Here is another version that relies only on portable and well-defined behaviours (header #include <endian.h>
is not standard, the code is):这是另一个仅依赖于可移植和明确定义的行为的版本(标头#include <endian.h>
不是标准的,代码是):
#include <endian.h>
#include <stdint.h>
#include <string.h>
static inline void swap(uint8_t* a, uint8_t* b) {
uint8_t t = *a;
*a = *b;
*b = t;
}
static inline void reverse(uint8_t* data, int data_len) {
for(int i = 0, j = data_len / 2; i < j; ++i)

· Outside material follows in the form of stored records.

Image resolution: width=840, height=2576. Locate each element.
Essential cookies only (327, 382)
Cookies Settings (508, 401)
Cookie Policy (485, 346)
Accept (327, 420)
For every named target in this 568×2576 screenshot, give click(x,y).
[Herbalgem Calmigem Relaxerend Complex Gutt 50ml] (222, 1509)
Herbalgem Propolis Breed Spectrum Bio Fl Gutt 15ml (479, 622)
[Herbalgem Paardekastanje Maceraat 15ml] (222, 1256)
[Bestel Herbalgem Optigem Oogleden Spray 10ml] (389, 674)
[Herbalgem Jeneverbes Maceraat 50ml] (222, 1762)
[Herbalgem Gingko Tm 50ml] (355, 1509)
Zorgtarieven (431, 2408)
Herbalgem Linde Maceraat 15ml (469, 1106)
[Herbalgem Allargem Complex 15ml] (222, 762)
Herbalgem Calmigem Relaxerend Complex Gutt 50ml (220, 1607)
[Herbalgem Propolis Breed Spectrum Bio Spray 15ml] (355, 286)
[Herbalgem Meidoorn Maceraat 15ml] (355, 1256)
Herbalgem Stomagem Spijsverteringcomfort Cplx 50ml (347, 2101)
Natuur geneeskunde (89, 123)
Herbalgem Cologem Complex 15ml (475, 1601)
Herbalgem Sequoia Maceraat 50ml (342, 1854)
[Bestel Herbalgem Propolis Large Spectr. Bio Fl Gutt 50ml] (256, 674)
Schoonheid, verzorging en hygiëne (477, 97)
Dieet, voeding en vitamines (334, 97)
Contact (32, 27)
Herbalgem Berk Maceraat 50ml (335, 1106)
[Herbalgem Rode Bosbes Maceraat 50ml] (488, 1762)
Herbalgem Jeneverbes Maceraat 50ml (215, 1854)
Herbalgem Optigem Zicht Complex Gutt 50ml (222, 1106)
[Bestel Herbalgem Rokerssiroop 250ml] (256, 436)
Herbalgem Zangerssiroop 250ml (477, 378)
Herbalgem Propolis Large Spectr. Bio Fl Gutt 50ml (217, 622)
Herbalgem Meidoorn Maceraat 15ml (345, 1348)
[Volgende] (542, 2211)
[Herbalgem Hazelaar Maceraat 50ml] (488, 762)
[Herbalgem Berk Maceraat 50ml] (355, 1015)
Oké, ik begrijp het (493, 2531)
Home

swap(data + i, data + data_len - 1 - i);
}
int16_t be16_to_cpu_signed(const uint8_t data[2]) {
int16_t r;
#if __BYTE_ORDER == __LITTLE_ENDIAN
uint8_t data2[sizeof r];
memcpy(data2, data, sizeof data2);
reverse(data2, sizeof data2);
memcpy(&r, data2, sizeof r);
#else
memcpy(&r, data, sizeof r);
#endif
return r;
}
The little-endian version compiles to single movbe
instruction with clang
, gcc
version is less optimal, see assembly . little-endian 版本使用clang
编译为单个movbe
指令, gcc
版本不太理想,请参阅assembly 。
I want to thank all contributors for theirs answers.我要感谢所有贡献者的回答。 Here is what the collective works boils down to:以下是集体作品的内容:
uint8_t
, int16_t
and uint16_t
must use two's complement representation without any padding bits, so the actual bits of the representation are unambiguously those of the 2 bytes in the array, in the order specified by the function names.根据 C 标准7.20.1.1 精确宽度整数类型:类型uint8_t
、 int16_t
和uint16_t
必须使用没有任何填充位的二进制补码表示,因此表示的实际位是数组中 2 个字节的明确位,在由函数名指定的顺序。(unsigned)data[0] | ((unsigned)data[1] << 8)
用(unsigned)data[0] | ((unsigned)data[1] << 8)
计算无符号的 16 位值(unsigned)data[0] | ((unsigned)data[1] << 8)
(unsigned)data[0] | ((unsigned)data[1] << 8)
(for the little endian version) compiles to a single instruction and yields an unsigned 16-bit value. (unsigned)data[0] | ((unsigned)data[1] << 8)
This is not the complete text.